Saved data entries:
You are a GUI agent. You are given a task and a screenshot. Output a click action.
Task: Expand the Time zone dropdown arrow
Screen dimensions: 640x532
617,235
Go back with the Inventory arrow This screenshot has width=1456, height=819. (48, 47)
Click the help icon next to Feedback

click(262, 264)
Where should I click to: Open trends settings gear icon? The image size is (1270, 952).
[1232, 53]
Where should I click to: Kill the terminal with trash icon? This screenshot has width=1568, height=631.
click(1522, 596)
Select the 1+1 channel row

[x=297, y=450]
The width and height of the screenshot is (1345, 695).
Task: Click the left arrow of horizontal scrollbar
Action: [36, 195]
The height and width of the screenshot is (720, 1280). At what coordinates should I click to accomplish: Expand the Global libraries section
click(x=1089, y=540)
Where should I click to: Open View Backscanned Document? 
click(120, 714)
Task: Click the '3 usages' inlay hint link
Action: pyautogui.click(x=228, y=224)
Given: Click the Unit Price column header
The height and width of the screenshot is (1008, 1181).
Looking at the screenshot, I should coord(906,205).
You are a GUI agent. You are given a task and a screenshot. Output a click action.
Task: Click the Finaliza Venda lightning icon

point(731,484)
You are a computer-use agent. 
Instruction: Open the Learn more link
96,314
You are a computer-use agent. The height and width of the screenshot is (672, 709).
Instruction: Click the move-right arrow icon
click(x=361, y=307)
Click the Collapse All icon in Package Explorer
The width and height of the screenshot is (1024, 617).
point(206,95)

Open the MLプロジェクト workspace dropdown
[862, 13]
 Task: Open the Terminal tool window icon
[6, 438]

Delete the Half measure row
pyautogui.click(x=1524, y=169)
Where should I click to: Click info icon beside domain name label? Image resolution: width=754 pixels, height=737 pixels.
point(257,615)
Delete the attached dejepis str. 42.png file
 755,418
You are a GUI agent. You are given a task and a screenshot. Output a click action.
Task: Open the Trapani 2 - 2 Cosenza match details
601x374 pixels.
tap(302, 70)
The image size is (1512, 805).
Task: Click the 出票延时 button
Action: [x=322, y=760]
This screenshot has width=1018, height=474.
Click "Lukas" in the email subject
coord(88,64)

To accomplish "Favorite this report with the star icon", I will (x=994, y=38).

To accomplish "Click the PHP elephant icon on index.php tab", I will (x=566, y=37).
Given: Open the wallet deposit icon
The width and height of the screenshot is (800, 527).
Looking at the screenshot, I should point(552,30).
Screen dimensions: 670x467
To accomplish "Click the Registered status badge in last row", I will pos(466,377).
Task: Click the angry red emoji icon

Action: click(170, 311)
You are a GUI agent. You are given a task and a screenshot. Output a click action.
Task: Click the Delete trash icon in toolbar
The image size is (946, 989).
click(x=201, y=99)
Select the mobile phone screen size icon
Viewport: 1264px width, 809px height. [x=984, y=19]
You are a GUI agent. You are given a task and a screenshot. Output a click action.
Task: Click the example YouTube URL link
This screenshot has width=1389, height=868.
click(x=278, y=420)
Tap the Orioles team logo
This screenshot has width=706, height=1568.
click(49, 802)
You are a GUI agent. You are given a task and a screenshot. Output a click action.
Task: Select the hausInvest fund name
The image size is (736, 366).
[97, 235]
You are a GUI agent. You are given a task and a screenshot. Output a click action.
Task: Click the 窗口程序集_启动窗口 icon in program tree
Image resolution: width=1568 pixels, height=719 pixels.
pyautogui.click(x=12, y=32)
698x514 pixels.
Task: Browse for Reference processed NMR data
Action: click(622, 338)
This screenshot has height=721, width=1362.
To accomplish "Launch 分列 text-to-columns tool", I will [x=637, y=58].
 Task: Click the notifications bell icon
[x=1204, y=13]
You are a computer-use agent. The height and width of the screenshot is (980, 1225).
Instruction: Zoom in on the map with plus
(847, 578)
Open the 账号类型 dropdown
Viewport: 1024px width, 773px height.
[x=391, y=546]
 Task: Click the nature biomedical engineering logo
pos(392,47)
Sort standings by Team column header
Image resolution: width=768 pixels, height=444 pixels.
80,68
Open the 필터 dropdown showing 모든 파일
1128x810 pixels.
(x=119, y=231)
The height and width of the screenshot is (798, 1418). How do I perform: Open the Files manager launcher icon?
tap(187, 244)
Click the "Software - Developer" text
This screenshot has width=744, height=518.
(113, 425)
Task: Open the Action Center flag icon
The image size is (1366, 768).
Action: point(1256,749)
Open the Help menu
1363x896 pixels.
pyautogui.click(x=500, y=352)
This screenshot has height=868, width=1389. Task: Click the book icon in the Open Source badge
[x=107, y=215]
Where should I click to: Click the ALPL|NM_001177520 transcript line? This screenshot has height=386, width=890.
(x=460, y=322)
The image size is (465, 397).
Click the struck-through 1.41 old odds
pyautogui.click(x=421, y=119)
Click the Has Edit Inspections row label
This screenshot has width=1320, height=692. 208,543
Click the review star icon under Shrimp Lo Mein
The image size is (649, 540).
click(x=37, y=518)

> _EXERCISE PROMPT_:
Among the lines above, find each one containing the string "header" and copy it.

> _EXPECTED OUTPUT_:
Given: Click the Unit Price column header
Sort standings by Team column header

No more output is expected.